== WHAT YOU NEED TO DO ==
Reproduce word for word the passage of the account of raising a son with severe autism, from "Could he stop" to "across his face.".

[start EXCERPTED TEXT]

I must finally admit to myself and the world that I’m tired. Physically and mentally exhausted.
For the last 15 years of my 17-year-old son’s life, autism has dictated the mood, comfort, décor (or lack thereof) and decibel level of our home.
Severe, non-verbal autism has robbed my son of the ability to communicate effectively or calmly and replaced it with banging, hitting, throwing and aggression.
It’s as if my son’s development has frozen in time…demonstrating behaviors matching a two-year-old temper tantrum.
No matter the circumstance, he has learned that pounding incessantly on walls, doors, counters or repeatedly smacking himself, our defenseless dog or his family members brings the world to a halt with all attention directed his way as we work to decode the mystery of what’s ailing him or what he wants.
Trust me, we’ve tried all the suggestions of “experts”.
Ignoring the behavior.
Giving him countless communication devices and methods.
Responding to him with a calm, soothing voice.
Removing every item within his reach and barricading him into a more confined space to stop the room to room destruction loop.
What used to be manageable, mild noises and slaps on the arm have evolved to the potential of holes in walls and doors and smacks so hard they leave a bruise.
We can thank puberty and hormones for the increased ferociousness of the behaviors.
My husband handles the chaos and constant bursts of noise much better than I do.
My patience is thin and temper short. I spent my own childhood navigating through a very loud, chaotic household and swore that I would never tolerate my adult home to be that way.
Yet here I am, living it again because… autism!
Every day, and it’s EVERY day when my son hits me or pulls my hair, I’m broken-hearted and think to myself does he even like me?
It’s truly shocking how quickly things can go downhill. One minute he’s smiling at the dinner table, seemingly enjoying his food and then suddenly, he swipes the food to the floor and smacks me across the face.
I’d give absolutely anything to know what is going through his mind at the very moment he has an outburst.
I can only imagine the frustration of knowing exactly what you want to say but your mind and mouth aren’t cooperating.
I go through so many emotions and thoughts while watching him feverishly pace the house, pounding on everything in his path.
Is he in pain?
How can I help?
What does he need?
Could he stop this behavior if he wanted to?
That last question always weighs on me. Sometimes I watch his facial expressions and it sure seems like he’s enjoying the havoc he’s wreaking based on the smile plastered across his face.
The louder the noise, the bigger the grin.
Other times, if we yell out “Hand down” or “Don’t hit” he recoils his hand very quickly, clear on the instruction given.
Deep down I know that he doesn’t enjoy his body’s incessant need for aggressive, physical touch.

[end EXCERPTED TEXT]
[start SUPPLIED INFORMATION]

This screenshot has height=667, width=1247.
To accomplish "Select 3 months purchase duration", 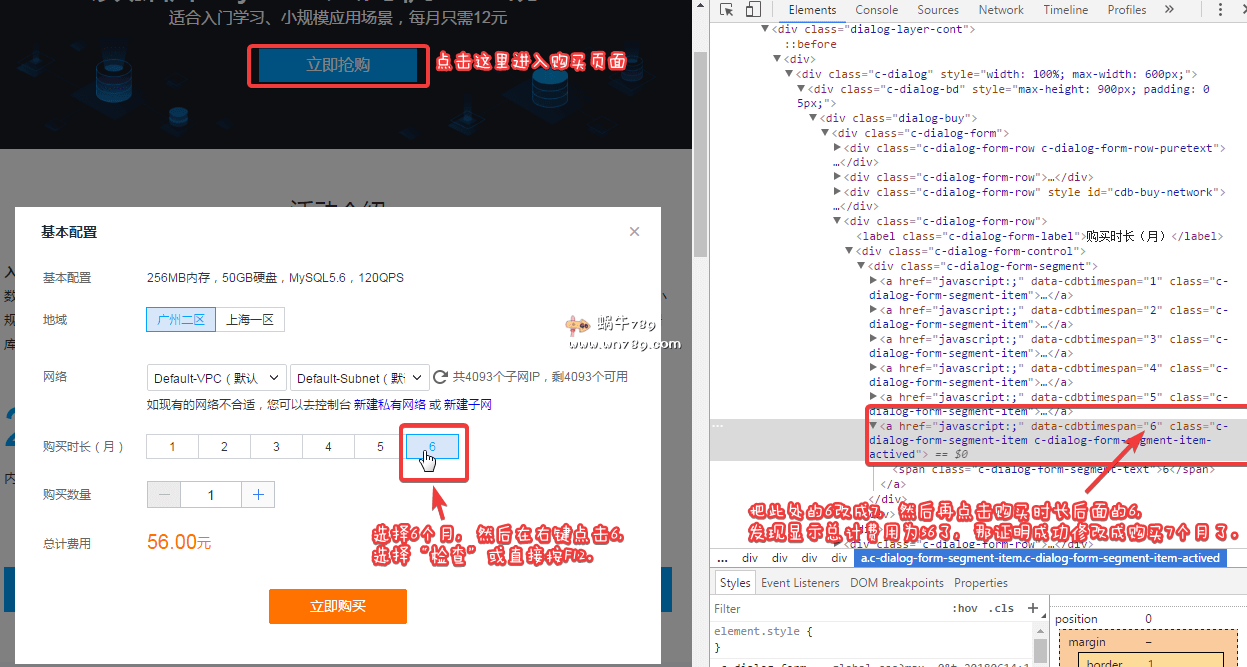I will click(276, 446).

[end SUPPLIED INFORMATION]

== ANSWER TO THIS TASK ==
Could he stop this behavior if he wanted to?
That last question always weighs on me. Sometimes I watch his facial expressions and it sure seems like he’s enjoying the havoc he’s wreaking based on the smile plastered across his face.